- **Problem to work on**: Rewrite the lines starting at the line containing "Given: Open Production Programmer" and ending at the line containing "This screenshot has width=1104, height=642.", swapping "Production Programmer" for "Production Planner" and keeping everything else the same. Give only those lines.

- **Data rows**:
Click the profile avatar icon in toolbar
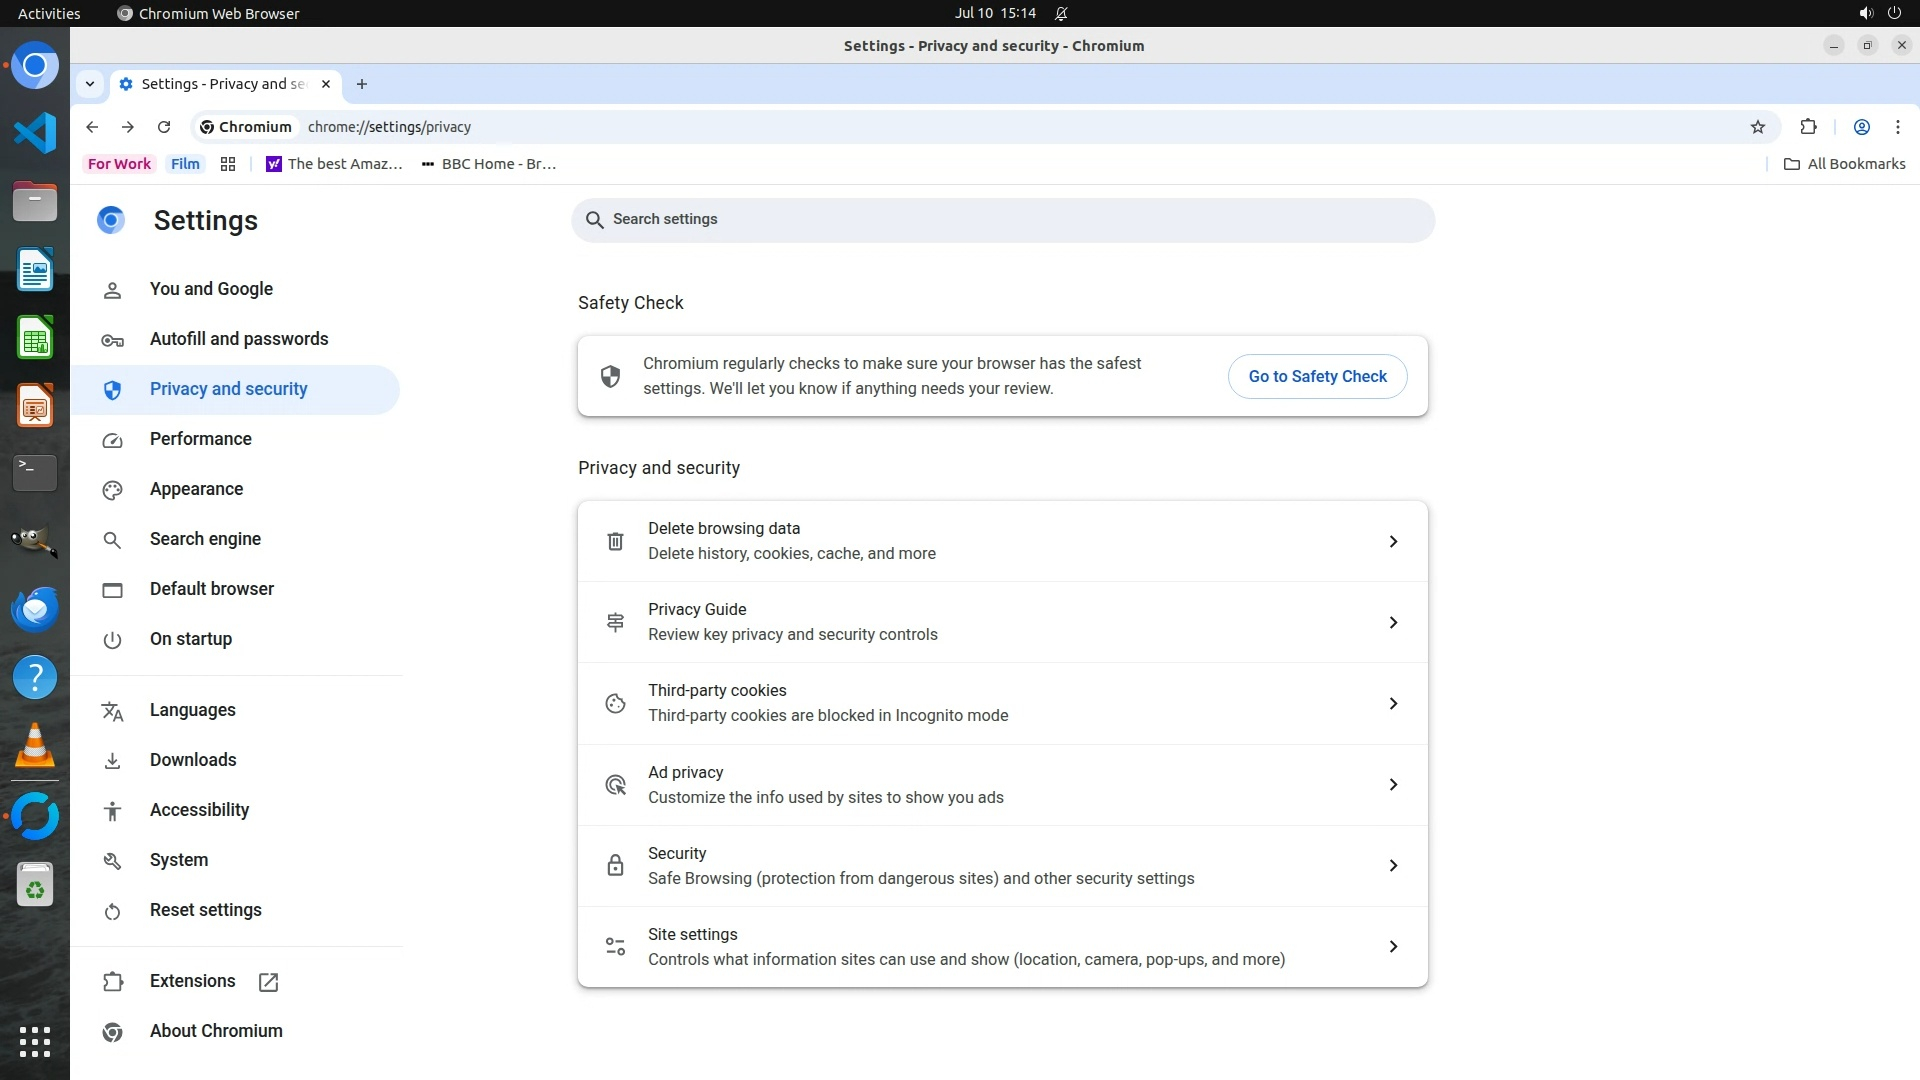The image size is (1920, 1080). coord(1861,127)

...

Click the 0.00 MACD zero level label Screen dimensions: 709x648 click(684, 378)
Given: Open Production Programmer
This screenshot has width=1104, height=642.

- **Reply**:
Given: Open Production Planner
This screenshot has width=1104, height=642.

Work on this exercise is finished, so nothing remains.